→ **Activity**: Within the material below, locate the line with "Image resolution: width=540, height=2576." and the line with "Telegram канал (36, 158)", then return those two lines and all lines between them, exactly as written.

→ **Task data**:
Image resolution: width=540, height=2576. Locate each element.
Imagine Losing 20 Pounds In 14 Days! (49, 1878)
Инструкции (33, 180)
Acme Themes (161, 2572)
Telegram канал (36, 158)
==
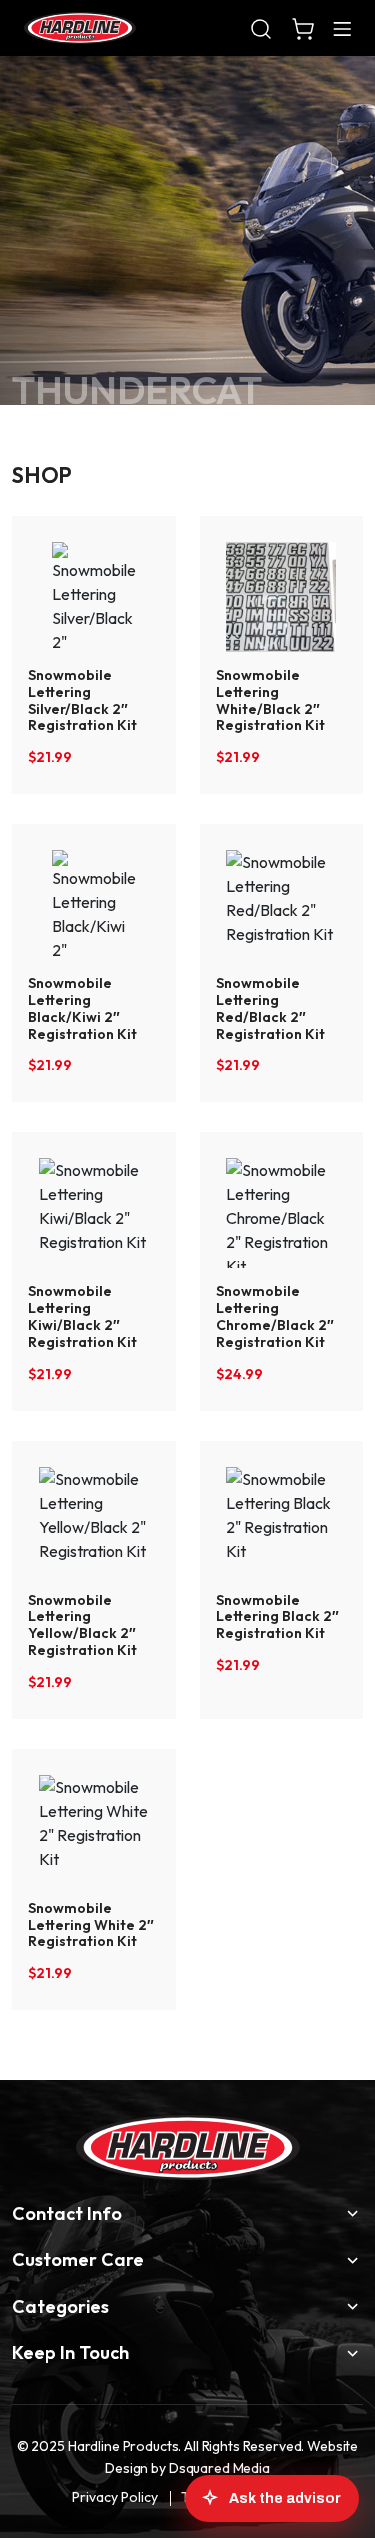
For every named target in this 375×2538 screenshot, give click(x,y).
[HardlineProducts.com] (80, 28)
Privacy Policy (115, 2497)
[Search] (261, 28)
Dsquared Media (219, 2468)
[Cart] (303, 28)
---
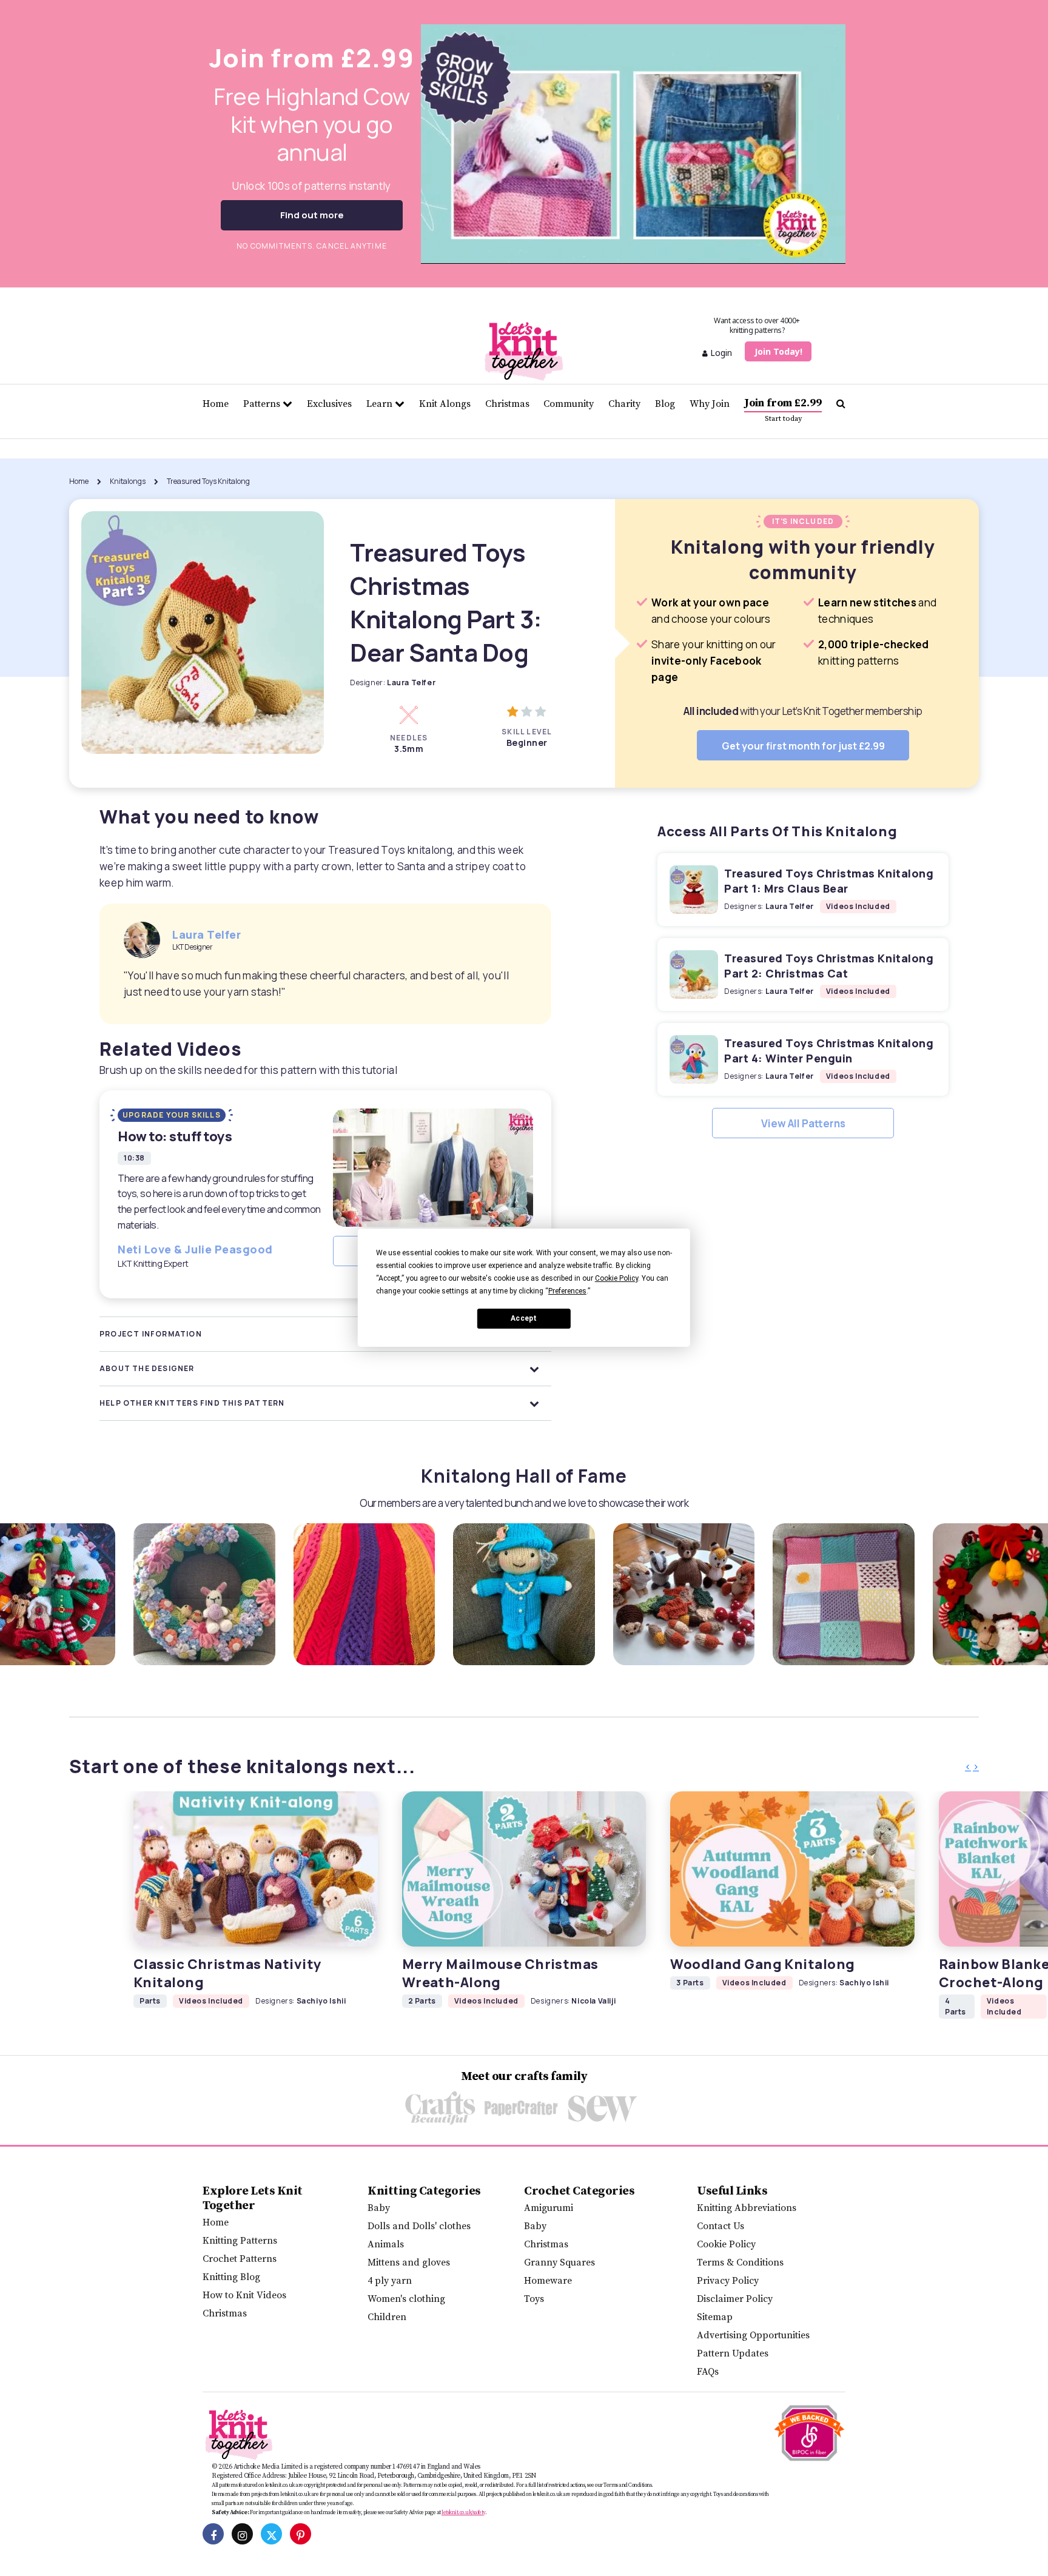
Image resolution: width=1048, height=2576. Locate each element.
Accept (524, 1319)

→ **Answer for the task**:
Image resolution: width=540, height=2576. Locate each element.
Imagine Losing 20 Pounds In 14 Days! (49, 1878)
Инструкции (33, 180)
Acme Themes (161, 2572)
Telegram канал (36, 158)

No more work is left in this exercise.